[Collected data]
*-*-*

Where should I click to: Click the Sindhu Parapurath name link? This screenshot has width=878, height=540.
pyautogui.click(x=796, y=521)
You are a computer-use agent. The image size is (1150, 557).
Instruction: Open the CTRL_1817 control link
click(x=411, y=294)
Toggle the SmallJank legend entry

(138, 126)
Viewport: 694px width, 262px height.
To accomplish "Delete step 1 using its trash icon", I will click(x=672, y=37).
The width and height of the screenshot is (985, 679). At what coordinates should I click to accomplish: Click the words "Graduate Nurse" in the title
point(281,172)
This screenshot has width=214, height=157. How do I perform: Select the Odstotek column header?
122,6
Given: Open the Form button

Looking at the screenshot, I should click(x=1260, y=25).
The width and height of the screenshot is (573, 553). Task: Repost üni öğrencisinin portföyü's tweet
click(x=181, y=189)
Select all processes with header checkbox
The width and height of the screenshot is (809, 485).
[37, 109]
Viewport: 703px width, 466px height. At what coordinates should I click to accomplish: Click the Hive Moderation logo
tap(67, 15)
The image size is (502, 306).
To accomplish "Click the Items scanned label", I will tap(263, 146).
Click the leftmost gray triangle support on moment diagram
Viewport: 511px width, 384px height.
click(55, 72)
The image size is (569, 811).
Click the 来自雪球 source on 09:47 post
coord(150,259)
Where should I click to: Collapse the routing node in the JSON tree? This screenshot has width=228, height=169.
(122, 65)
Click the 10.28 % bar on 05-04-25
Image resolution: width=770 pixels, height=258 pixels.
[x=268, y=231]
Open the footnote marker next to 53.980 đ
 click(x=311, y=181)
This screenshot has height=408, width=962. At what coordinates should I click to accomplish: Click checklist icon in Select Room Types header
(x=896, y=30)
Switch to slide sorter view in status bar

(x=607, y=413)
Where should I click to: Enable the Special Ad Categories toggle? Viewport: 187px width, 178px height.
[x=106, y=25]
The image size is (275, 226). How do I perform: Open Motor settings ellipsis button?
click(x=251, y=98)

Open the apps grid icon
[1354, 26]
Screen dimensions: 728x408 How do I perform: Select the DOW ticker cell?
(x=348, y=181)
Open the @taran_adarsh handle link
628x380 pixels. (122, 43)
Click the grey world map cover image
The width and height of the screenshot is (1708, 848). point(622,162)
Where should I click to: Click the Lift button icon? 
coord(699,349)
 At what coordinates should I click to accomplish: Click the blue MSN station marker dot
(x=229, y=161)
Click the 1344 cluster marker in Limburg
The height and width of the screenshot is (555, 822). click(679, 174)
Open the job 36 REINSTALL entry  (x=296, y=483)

*-*-*

**DIRECTIONS FOR THIS TASK:** The records above, in their entirety, need to be set down again exactly.

**OUTPUT OF THE EXERCISE:**
Where should I click to: Click the Sindhu Parapurath name link? This screenshot has width=878, height=540.
pyautogui.click(x=796, y=521)
You are a computer-use agent. The image size is (1150, 557).
Instruction: Open the CTRL_1817 control link
click(x=411, y=294)
Toggle the SmallJank legend entry

(138, 126)
Viewport: 694px width, 262px height.
To accomplish "Delete step 1 using its trash icon", I will click(x=672, y=37).
The width and height of the screenshot is (985, 679). At what coordinates should I click to accomplish: Click the words "Graduate Nurse" in the title
point(281,172)
This screenshot has width=214, height=157. How do I perform: Select the Odstotek column header?
122,6
Given: Open the Form button

Looking at the screenshot, I should click(x=1260, y=25).
The width and height of the screenshot is (573, 553). Task: Repost üni öğrencisinin portföyü's tweet
click(x=181, y=189)
Select all processes with header checkbox
The width and height of the screenshot is (809, 485).
[37, 109]
Viewport: 703px width, 466px height. At what coordinates should I click to accomplish: Click the Hive Moderation logo
tap(67, 15)
The image size is (502, 306).
To accomplish "Click the Items scanned label", I will tap(263, 146).
Click the leftmost gray triangle support on moment diagram
Viewport: 511px width, 384px height.
click(55, 72)
The image size is (569, 811).
Click the 来自雪球 source on 09:47 post
coord(150,259)
Where should I click to: Collapse the routing node in the JSON tree? This screenshot has width=228, height=169.
(122, 65)
Click the 10.28 % bar on 05-04-25
Image resolution: width=770 pixels, height=258 pixels.
[x=268, y=231]
Open the footnote marker next to 53.980 đ
 click(x=311, y=181)
This screenshot has height=408, width=962. At what coordinates should I click to accomplish: Click checklist icon in Select Room Types header
(x=896, y=30)
Switch to slide sorter view in status bar

(x=607, y=413)
Where should I click to: Enable the Special Ad Categories toggle? Viewport: 187px width, 178px height.
[x=106, y=25]
The image size is (275, 226). How do I perform: Open Motor settings ellipsis button?
click(x=251, y=98)

Open the apps grid icon
[1354, 26]
Screen dimensions: 728x408 How do I perform: Select the DOW ticker cell?
(x=348, y=181)
Open the @taran_adarsh handle link
628x380 pixels. (122, 43)
Click the grey world map cover image
The width and height of the screenshot is (1708, 848). point(622,162)
Where should I click to: Click the Lift button icon? 
coord(699,349)
 At what coordinates should I click to accomplish: Click the blue MSN station marker dot
(x=229, y=161)
Click the 1344 cluster marker in Limburg
The height and width of the screenshot is (555, 822). click(679, 174)
Open the job 36 REINSTALL entry  (x=296, y=483)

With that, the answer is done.